I learned my French at Freeport High School from Miss Margaret Ashworth, who also taught English, and then from various friends of French-Canadian background. Let me say two words in France, and somebody goes "tch-tch-tch" and asks where I learned my French. Realizing nobody in France would know about Freeport, I spare myself a complicated explanation by saying, "Mo-real!"
Then, because he had nobody waiting at that hour, the barber took his time with me. We made the occasion a lingering social event. This led to his favoring me with a generous splash of some aftershave that was distilled from the balm of a thousand flowers.
I smelled like the Spring Flower Show at the Massachusetts Horticultural Society. In fact, when I boarded the train, having retrieved my other valise, a family of Arabs in the compartment opposite mine arose and moved to another car. I arrived at Bonn without incident, and an American friend of many years met me.
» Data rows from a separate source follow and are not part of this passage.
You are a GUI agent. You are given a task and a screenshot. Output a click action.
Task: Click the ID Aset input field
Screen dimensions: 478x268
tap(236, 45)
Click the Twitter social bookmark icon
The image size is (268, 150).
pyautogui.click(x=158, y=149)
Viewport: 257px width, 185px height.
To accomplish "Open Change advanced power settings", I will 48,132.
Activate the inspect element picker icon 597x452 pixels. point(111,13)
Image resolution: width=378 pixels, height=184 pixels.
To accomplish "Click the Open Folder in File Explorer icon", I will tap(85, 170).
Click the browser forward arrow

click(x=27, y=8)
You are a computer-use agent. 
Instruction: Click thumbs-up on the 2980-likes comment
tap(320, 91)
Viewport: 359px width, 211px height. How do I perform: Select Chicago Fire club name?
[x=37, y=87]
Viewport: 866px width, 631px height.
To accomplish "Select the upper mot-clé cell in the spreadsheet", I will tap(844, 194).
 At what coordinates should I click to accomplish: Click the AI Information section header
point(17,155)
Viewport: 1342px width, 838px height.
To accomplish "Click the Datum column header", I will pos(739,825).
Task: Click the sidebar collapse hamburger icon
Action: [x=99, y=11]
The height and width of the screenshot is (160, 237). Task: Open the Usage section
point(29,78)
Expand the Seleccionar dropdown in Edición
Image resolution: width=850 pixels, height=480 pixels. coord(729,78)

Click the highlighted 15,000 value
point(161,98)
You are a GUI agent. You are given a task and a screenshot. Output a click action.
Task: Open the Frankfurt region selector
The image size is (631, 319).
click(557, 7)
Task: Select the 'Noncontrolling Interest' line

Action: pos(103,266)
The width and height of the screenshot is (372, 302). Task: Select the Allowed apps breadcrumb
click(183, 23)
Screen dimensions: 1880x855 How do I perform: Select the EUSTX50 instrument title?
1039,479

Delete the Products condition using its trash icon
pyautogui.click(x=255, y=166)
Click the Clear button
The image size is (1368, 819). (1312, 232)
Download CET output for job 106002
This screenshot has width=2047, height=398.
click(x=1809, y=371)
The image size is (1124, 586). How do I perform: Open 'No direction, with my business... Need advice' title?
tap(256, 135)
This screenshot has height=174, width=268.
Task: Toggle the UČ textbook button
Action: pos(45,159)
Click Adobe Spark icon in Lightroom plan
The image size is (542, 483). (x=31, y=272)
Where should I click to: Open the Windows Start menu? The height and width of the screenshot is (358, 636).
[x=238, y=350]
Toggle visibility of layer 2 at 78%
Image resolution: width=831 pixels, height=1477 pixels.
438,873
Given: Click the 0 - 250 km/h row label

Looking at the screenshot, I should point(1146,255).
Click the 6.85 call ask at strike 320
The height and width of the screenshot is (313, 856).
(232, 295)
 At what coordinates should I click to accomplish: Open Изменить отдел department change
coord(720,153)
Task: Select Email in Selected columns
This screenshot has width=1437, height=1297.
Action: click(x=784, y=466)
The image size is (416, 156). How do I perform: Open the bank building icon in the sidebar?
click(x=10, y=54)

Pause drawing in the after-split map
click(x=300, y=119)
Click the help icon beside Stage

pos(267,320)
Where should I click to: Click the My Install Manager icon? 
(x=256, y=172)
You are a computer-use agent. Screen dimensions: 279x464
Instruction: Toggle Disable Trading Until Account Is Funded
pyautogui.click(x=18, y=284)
To show off his new command of German he quoted, "Du bist wie eine Blume." Memories of my only barbershop shave were to linger.
It interested me that in spite of Hitler's effort to return the language to full and basic German, Germans still use the French word Friseur for barber. The true Germanic word is a "hair-cutter," but every barbershop has the word friseur (beard curler) and, instead of a striped barber pole, a basin such as barbers used in the days of the Caesars and which the customer held under his chin. Travel broadens one.